El Valor Curativo de las Arvejas.

El Valor Curativo de las Arvejas.

Son perfectas para:

Problemas de nutrición. Son consideradas uno de los alimentos más completos.

Mantener sano el corazón, porque no tienen casi grasa ni sodio. Son una buena fuente de fibra soluble, la cual ayuda a bajar los niveles de colesterol.

Controlar la diabetes, debido a su azúcar natural, la poca grasa y el elevado contenido de fibras.

Prevenir el cáncer, con su aporte de fibras, betacaroteno y vitamina C.

Existen varios tipos de arvejas. Las más fáciles de conseguir son la tradicional, cuya vaina no es muy agradable al paladar (por lo que se aconseja pelarla y comer sólo los guisantes); y la china que puede comerse entera.

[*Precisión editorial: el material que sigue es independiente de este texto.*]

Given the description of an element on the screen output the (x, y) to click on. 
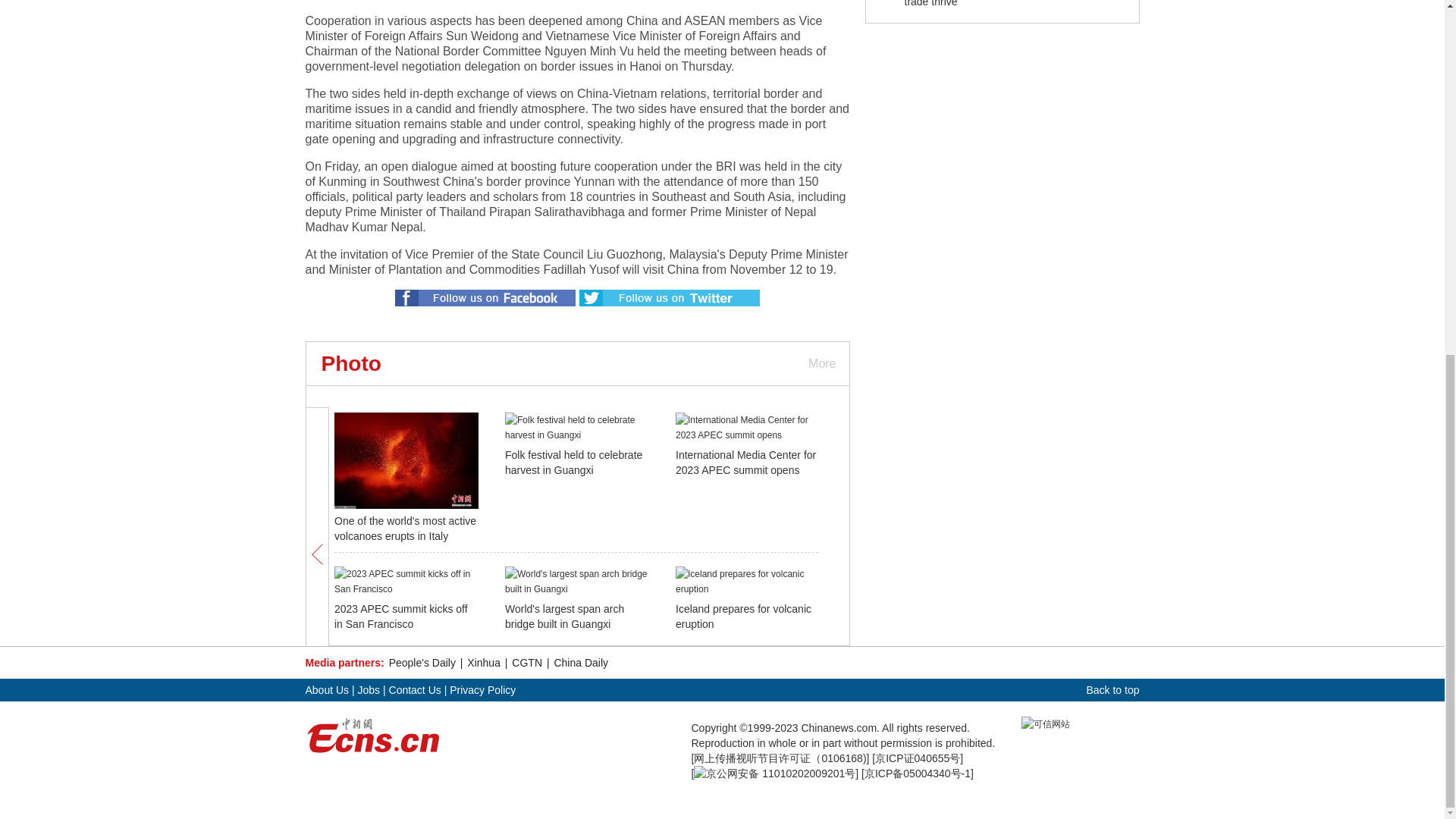
World's largest span arch bridge built in Guangxi (564, 615)
Iceland prepares for volcanic eruption (742, 615)
International Media Center for 2023 APEC summit opens (745, 461)
2023 APEC summit kicks off in San Francisco (400, 615)
One of the world's most active volcanoes erupts in Italy (405, 528)
Folk festival held to celebrate harvest in Guangxi (573, 461)
Given the description of an element on the screen output the (x, y) to click on. 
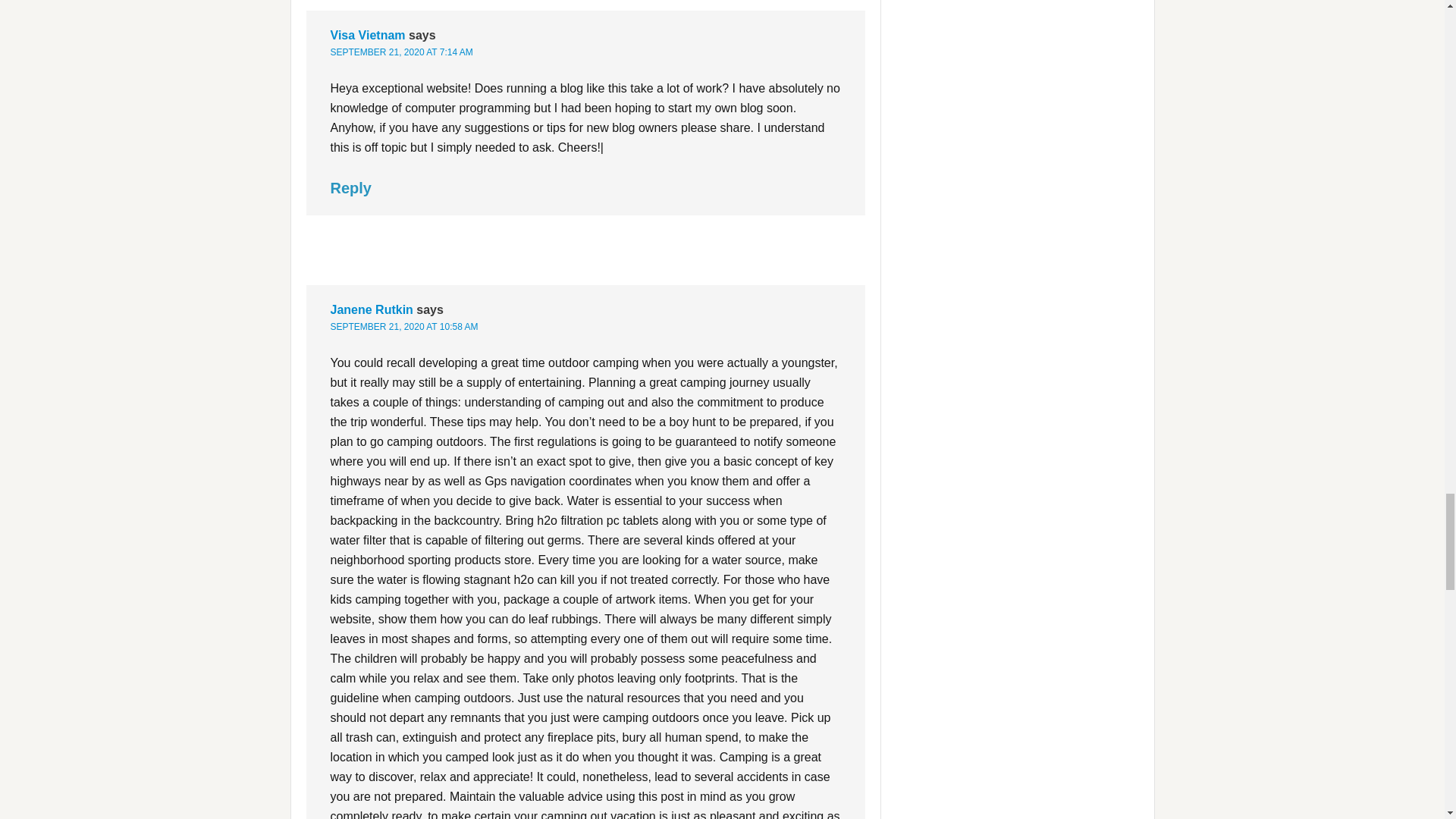
SEPTEMBER 21, 2020 AT 7:14 AM (401, 51)
Visa Vietnam (368, 34)
Janene Rutkin (371, 309)
Reply (350, 187)
SEPTEMBER 21, 2020 AT 10:58 AM (404, 326)
Given the description of an element on the screen output the (x, y) to click on. 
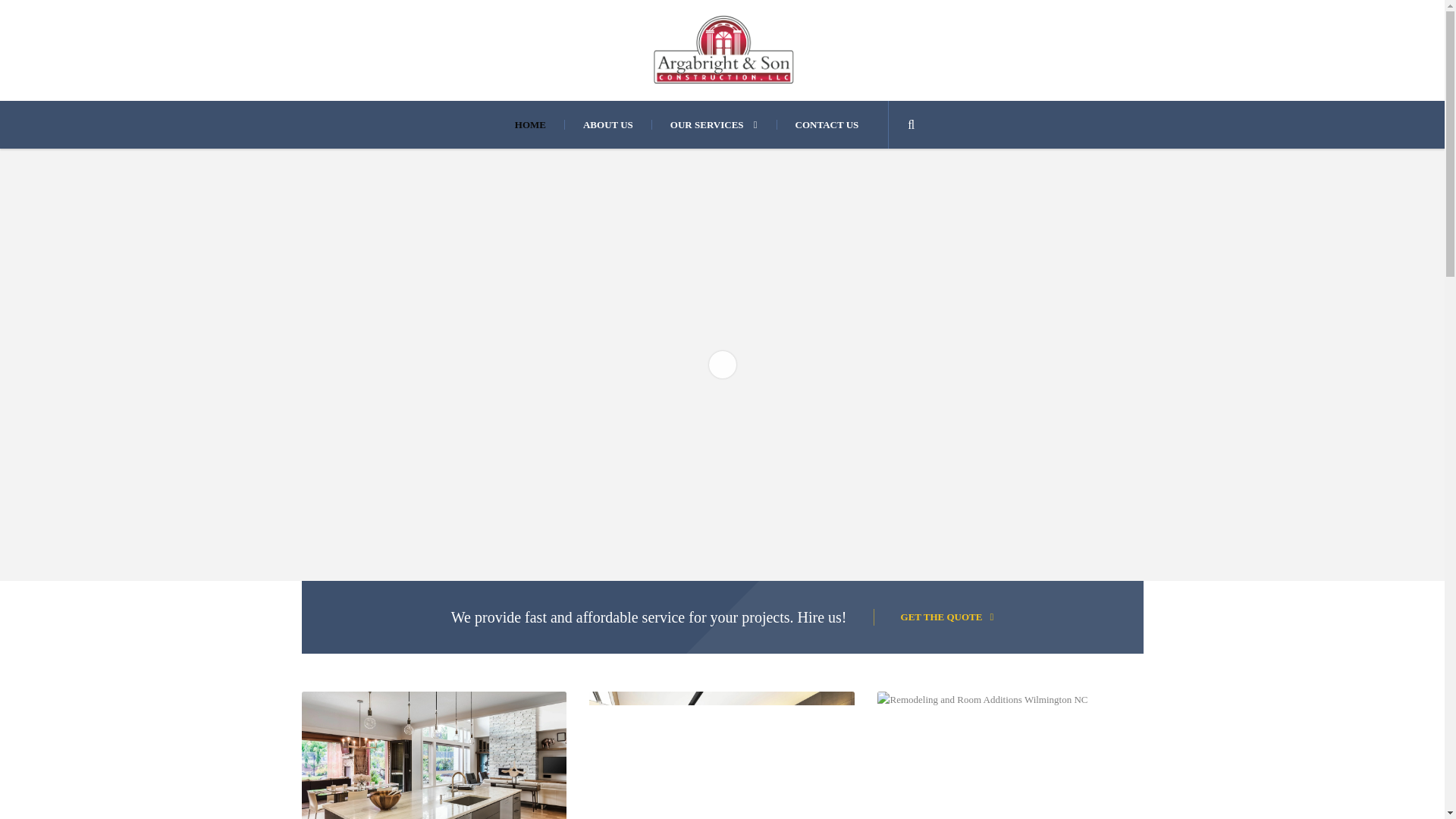
OUR SERVICES (713, 124)
CONTACT US (826, 124)
ABOUT US (607, 124)
GET THE QUOTE (933, 617)
HOME (539, 124)
Given the description of an element on the screen output the (x, y) to click on. 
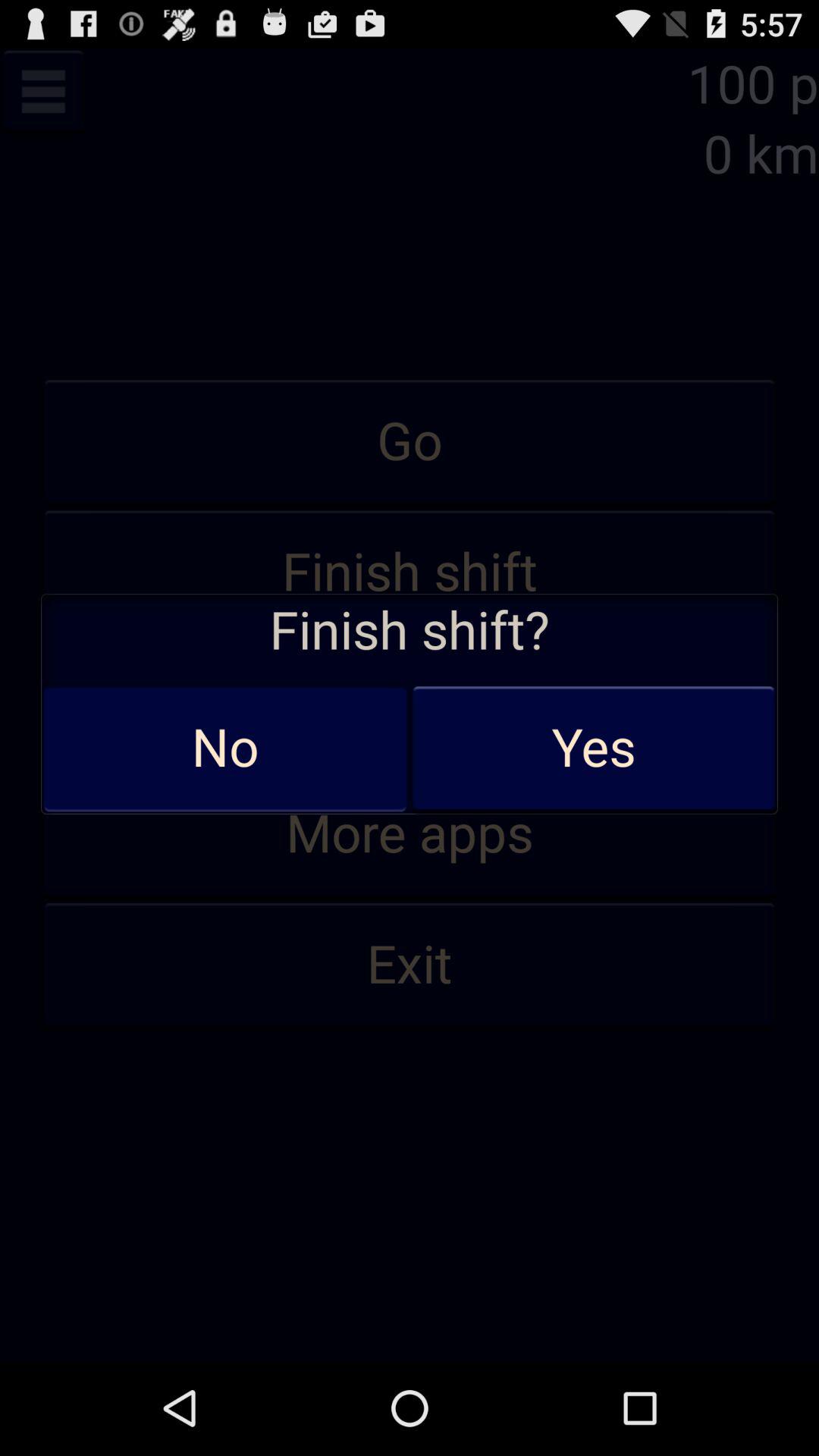
select icon at the top left corner (43, 90)
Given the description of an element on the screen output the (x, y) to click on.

Las arvejas frescas se venden en sus vainas, las cuales deben ser gruesas, tersas y de color verde brillante. Las vainas planas contienen guisantes sin desarrollar, y las que están arrugadas y tienen aspecto feo son viejas. En el momento en que se corta la vaina, el azúcar natural de las arvejas comienza a trasformarse en almidón. Como las arvejas frescas pueden tardar varios días en llegar al mercado, para entonces, una gran cantidad de azúcar se habrá convertido en almidón.

En cuanto a las arvejas congeladas, como el proceso se lleva a cabo poco después que las vainas se han recogido, los cambios químicos son mínimos. Esta es la razón por la cual muchas personas prefieren las arvejas congeladas a las frescas. Sin embargo, como los guisantes son blanqueados antes de congelarse, pierden parte de su contenido de vitamina C y B1; además de cambiar su textura. Las arvejas enlatadas también pierden mucha vitamina C durante el proceso de enlatado, además de tornarse insípidas y de color grisáceo. Para devolverles el sabor suele añadírseles sal y azúcar.

Para guardar las arvejas frescas, déjelas en sus vainas y colóquelas en la heladera, dentro de una bolsa de plástico perforada. Se conservarán unos 10 días, pero son más dulces cuando se comen de inmediato.

Para pelarlas, sujete la vaina por un extremo y tire el hilo hacia abajo para abrirla. Con el pulgar, desprenda los guisantes. En unos 5 minutos pelará 1/2 kg de arvejas que rendirán casi una taza.